> Work instructions
Check every line of the data below for the word "Hide". Copy the ones that have it.

-- Records provided follows --

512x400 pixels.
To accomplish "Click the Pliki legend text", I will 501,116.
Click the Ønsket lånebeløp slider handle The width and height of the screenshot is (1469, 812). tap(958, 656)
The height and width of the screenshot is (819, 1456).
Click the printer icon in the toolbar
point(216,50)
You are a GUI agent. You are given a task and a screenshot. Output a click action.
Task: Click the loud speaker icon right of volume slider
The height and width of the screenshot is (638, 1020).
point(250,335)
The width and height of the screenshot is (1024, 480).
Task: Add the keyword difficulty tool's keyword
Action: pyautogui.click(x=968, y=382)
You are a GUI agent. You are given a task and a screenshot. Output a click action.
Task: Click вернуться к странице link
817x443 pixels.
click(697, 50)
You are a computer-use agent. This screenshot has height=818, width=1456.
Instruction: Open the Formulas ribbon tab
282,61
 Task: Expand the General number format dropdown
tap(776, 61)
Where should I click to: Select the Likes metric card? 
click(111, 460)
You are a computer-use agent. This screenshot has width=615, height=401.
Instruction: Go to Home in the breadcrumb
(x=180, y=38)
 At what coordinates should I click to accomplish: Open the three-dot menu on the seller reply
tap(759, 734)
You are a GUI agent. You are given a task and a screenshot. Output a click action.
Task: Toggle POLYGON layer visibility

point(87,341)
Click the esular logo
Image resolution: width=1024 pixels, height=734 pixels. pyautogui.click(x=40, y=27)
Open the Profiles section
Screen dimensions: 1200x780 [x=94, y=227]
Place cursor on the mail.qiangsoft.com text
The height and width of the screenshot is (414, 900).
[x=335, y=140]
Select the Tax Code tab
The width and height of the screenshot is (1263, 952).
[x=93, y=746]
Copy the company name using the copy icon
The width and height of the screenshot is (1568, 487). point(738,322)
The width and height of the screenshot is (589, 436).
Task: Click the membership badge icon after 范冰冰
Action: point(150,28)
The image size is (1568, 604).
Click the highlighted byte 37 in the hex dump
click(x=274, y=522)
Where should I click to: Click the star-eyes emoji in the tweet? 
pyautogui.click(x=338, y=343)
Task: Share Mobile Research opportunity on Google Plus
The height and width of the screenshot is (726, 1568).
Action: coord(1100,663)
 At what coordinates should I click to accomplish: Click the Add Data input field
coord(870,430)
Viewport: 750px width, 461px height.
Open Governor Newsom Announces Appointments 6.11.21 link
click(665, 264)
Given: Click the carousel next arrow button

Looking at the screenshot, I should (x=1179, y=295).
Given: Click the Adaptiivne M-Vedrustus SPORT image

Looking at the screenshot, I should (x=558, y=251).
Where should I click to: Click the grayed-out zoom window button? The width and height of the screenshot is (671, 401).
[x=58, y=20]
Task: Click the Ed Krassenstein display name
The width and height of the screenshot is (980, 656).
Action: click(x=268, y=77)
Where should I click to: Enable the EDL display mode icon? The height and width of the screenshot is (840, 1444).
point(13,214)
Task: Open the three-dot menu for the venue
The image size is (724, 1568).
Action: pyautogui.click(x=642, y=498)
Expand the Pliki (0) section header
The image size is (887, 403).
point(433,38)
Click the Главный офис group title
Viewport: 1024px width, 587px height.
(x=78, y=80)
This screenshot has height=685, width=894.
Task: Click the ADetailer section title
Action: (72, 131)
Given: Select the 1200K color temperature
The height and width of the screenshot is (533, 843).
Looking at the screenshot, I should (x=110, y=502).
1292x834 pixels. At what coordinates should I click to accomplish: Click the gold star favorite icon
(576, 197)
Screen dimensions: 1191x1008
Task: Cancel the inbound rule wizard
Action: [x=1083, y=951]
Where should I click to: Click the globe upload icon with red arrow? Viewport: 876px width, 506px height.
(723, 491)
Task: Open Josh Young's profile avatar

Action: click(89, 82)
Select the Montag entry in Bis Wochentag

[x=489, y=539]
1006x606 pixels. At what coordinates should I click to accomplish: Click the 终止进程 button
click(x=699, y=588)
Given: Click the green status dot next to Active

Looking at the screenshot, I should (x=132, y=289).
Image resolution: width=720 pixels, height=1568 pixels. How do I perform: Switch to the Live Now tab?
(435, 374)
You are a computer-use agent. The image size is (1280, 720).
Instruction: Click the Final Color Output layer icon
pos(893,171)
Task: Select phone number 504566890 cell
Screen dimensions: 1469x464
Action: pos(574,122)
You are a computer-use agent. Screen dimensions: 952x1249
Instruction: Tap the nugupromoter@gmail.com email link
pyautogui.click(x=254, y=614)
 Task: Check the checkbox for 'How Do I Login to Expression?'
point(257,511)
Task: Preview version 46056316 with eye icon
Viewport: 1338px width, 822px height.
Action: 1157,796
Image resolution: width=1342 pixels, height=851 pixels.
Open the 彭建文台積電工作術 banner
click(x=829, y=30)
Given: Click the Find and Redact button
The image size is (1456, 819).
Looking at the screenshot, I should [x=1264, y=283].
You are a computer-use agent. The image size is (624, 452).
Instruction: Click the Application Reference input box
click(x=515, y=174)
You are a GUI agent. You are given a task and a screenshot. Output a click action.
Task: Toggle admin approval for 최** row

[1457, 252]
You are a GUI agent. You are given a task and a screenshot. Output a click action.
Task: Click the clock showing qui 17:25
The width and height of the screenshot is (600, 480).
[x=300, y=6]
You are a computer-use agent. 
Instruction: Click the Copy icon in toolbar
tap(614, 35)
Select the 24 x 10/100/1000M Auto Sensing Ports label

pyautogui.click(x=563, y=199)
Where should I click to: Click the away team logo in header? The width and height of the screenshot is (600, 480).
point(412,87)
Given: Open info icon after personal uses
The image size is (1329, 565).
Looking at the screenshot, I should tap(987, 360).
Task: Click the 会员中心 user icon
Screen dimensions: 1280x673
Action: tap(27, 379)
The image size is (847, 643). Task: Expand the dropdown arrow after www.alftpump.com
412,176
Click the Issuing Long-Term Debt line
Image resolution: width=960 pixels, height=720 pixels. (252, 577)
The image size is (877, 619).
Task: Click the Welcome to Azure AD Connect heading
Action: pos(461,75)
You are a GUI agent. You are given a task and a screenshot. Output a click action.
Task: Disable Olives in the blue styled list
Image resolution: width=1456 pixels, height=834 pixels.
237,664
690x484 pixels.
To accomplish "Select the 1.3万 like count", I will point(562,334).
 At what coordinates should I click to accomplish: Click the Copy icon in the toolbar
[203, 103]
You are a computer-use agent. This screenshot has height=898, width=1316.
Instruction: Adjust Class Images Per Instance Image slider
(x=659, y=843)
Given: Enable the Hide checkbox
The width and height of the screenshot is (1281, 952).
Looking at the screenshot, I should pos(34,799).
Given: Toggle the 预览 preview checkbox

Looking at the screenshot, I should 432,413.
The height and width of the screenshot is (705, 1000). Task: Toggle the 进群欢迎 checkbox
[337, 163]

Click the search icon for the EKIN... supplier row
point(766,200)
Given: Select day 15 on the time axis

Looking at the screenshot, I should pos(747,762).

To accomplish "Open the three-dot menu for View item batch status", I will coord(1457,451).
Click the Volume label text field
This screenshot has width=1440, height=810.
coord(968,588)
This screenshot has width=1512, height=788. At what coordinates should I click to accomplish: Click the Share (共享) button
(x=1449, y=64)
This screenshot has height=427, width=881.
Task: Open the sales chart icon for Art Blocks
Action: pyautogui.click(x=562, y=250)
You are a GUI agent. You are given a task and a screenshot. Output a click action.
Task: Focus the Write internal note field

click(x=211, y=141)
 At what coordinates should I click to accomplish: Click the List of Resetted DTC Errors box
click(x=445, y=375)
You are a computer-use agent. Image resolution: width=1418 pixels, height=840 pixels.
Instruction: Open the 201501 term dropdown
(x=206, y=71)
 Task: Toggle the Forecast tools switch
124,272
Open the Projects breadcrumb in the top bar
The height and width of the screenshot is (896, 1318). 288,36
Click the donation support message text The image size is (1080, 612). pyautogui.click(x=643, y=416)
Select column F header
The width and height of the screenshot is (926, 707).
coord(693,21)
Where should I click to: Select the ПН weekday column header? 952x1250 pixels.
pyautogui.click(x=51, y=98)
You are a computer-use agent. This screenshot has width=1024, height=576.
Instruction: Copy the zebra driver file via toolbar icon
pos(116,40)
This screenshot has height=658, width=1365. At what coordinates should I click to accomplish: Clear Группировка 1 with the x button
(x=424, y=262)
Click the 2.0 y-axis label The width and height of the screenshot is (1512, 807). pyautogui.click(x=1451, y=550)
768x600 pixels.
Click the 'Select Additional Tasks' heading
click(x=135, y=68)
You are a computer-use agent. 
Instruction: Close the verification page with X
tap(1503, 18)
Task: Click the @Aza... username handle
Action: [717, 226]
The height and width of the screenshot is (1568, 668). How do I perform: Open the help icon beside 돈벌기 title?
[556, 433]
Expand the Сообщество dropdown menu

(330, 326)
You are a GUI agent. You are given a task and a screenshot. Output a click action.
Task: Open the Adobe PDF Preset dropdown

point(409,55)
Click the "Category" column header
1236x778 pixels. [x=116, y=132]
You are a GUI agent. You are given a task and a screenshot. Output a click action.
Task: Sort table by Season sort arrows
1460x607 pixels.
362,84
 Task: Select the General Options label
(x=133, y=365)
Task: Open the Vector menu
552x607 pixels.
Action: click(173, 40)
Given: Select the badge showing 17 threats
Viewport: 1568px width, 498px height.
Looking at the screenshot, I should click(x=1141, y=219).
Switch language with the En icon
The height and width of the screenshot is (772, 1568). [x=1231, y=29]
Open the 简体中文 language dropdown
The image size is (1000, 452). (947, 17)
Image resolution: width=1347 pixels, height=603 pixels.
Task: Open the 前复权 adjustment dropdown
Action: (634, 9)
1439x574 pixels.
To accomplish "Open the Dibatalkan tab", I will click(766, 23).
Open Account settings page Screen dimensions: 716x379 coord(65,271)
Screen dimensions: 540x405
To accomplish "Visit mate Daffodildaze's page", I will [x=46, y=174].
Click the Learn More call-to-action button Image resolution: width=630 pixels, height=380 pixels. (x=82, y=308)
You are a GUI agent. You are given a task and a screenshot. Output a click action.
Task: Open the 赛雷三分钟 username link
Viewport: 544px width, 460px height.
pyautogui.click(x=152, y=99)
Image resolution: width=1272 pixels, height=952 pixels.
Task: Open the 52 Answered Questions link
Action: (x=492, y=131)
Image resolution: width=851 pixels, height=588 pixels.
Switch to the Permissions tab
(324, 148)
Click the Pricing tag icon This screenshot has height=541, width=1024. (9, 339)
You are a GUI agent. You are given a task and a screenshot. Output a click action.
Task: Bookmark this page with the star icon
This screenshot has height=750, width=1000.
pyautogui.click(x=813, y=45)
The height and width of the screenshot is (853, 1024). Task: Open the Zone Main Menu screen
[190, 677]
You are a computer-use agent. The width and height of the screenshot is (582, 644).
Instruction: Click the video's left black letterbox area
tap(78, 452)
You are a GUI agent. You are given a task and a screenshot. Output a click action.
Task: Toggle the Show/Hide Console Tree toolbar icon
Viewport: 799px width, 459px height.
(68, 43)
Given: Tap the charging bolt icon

-- Records provided concluded --

> Answer space
Given: Enable the Hide checkbox
Task: Toggle the Show/Hide Console Tree toolbar icon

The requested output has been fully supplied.